Written By Unknown on Rabu, 13 Maret 2013 | 14.47

By Mark Kleinman, City Editor

Thomas Cook, Britain's biggest tour operator, is drawing up plans to tap shareholders for more than £400m in a bid to secure the company's long-term future.

I can reveal that Thomas Cook is working on the equity-raising alongside a wider overhaul of its capital structure that will include new long-term borrowing facilities with its lenders.

The news, which is expected to be announced in the coming weeks, will be designed to restore investor confidence in one of the most prominent names on British high streets less than a year after a deal with its banks hauled it back from the brink of collapse.

Last week, Thomas Cook's new chief executive, Harriet Green, announced plans to axe 2500 jobs in its UK operations, which have been hit hard by competition from internet travel agents. Nearly 200 high street outlets are closing as part of the changes.
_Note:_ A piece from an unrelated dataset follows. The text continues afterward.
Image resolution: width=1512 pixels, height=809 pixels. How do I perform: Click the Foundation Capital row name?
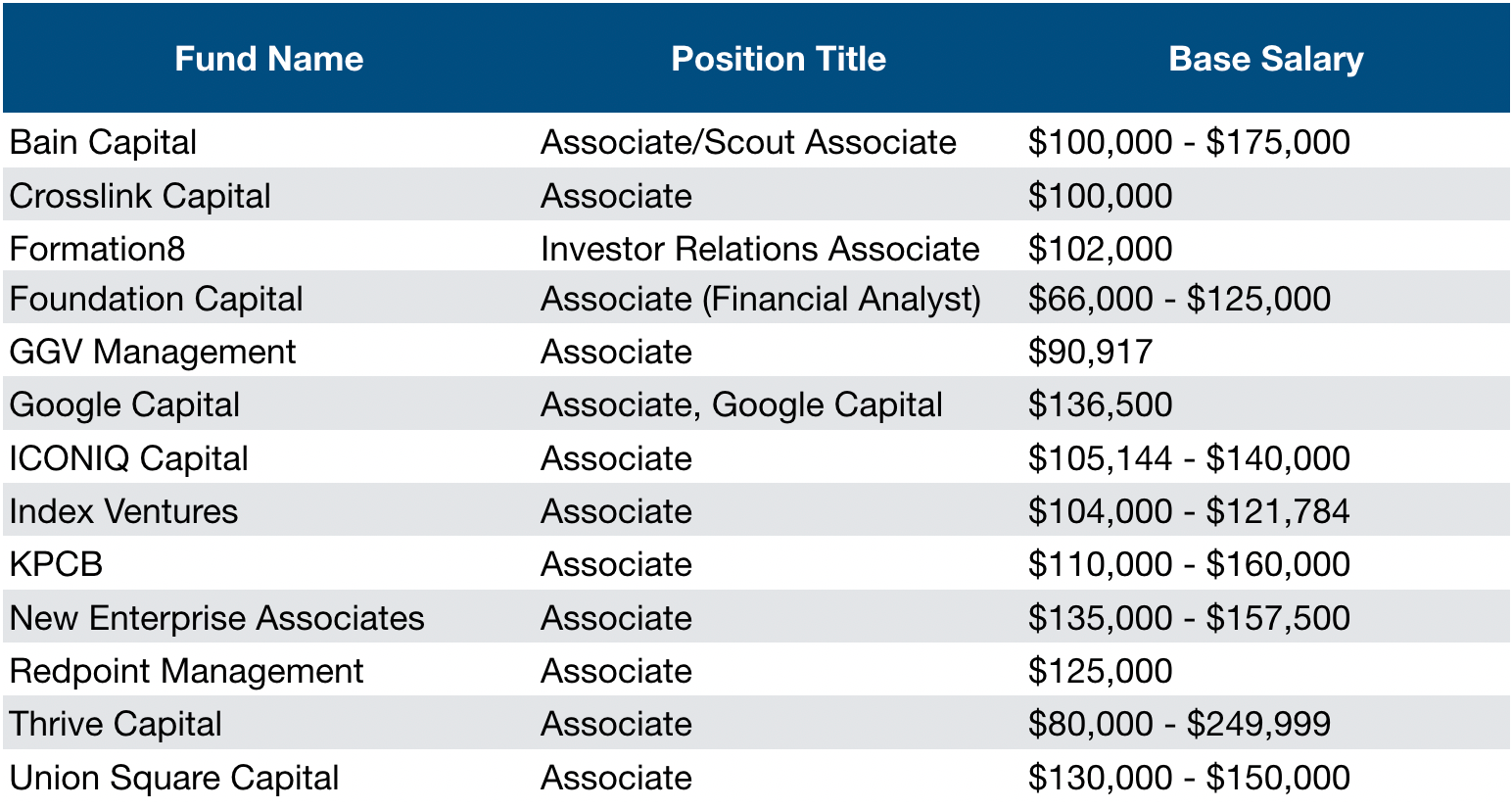point(156,299)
People close to Thomas Cook said the financial restructuring would follow details of a renewed focus for the company that will be announced by Ms Green alongside a trading update tomorrow. The strategic review is likely to include pruning a number of the group's brands as well as sell non-core assets such as its stake in National Air Traffic Services, the organisation responsible for controlling Britain's commercial airspace.
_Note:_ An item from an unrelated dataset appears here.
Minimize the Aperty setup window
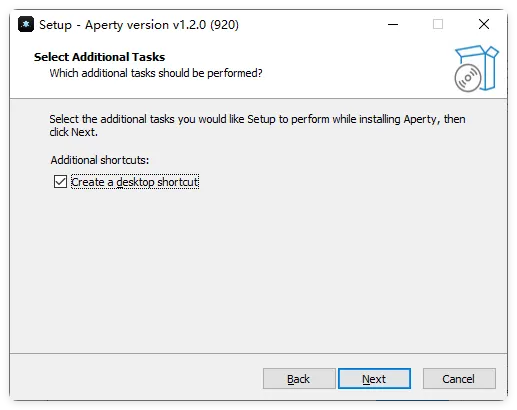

Other businesses that analysts have speculated will be sold include Neilson, its skiing business, Elegant Resorts, its upmarket travel agent, and Gold Medal, a long-haul specialist.

Insiders said it was unlikely that Thomas Cook would announce details of any of the disposals tomorrow.
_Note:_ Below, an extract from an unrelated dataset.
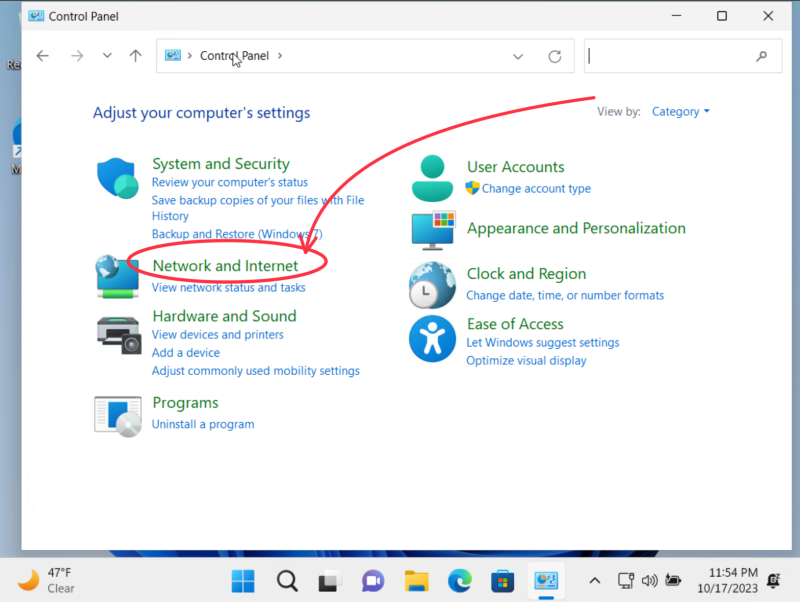Click "Uninstall a program"

tap(203, 423)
The capital-raising that will be revealed in the coming weeks is expected to take the form of a share placing rather than a more conventional rights issue, and will aim to make a significant dent in Thomas Cook's £800m debt-pile. The plans remain subject to change, insiders said today.

Under stock exchange guidelines, companies can place up to 10 per cent of their market capitalisation without requiring the approval of shareholders, although if it confirms plans to raise more than £400m - a figure equivalent to roughly half its current £754m market value - it would require investors' consent.

"The deal will take the issue of the company's financial future off the table," one person familiar with Thomas Cook's plans said.

The equity placing and broader overhaul of the company's capital structure are being worked on by Credit Suisse, the investment bank that is Thomas Cook's retained financial adviser.

Details of the overhaul of Thomas Cook's other financing facilities were unclear on Tuesday, although it is likely to include reworked debt facilities that replace a 400m euro bond that is due to mature in 2015.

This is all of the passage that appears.